▶ [Instructions to follow]
Search the listing below for the line with "Where should I", then write out that line and every one after it exactly, without the pictures.
-- Input records follows --
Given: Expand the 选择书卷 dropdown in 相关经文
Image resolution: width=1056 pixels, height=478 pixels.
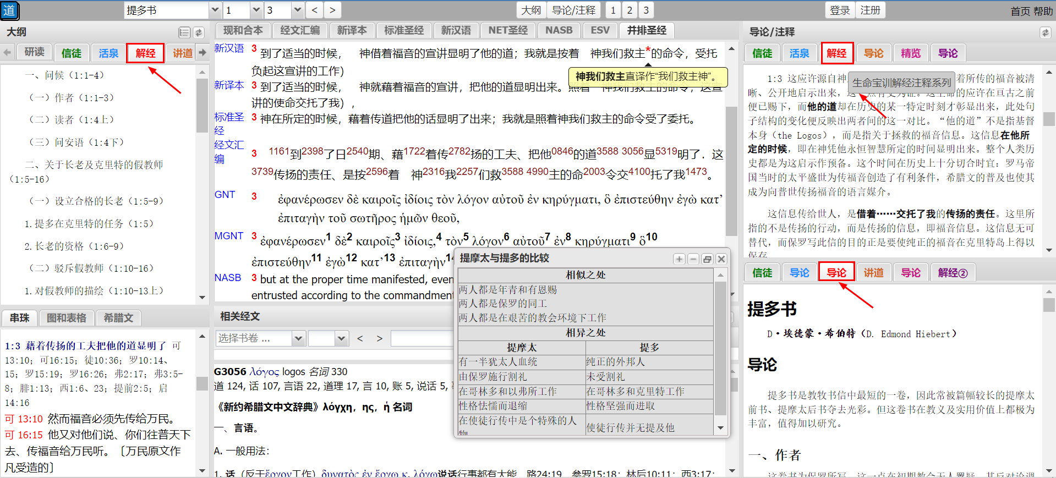Looking at the screenshot, I should pos(298,338).
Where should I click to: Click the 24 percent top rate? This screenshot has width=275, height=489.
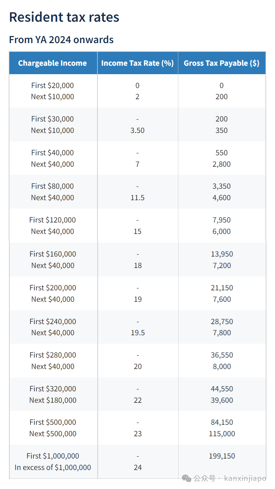coord(138,468)
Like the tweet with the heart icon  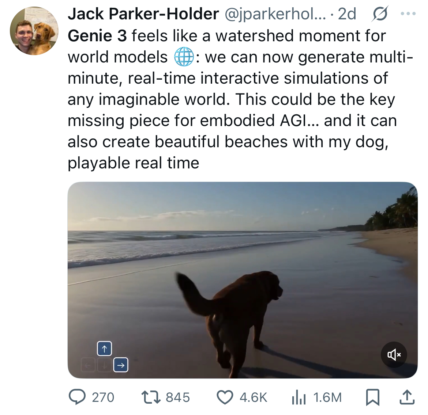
-- Input records concluded --
▶ [Your response]
Where should I click to: Click the 24 percent top rate? This screenshot has width=275, height=489.
coord(138,468)
Like the tweet with the heart icon  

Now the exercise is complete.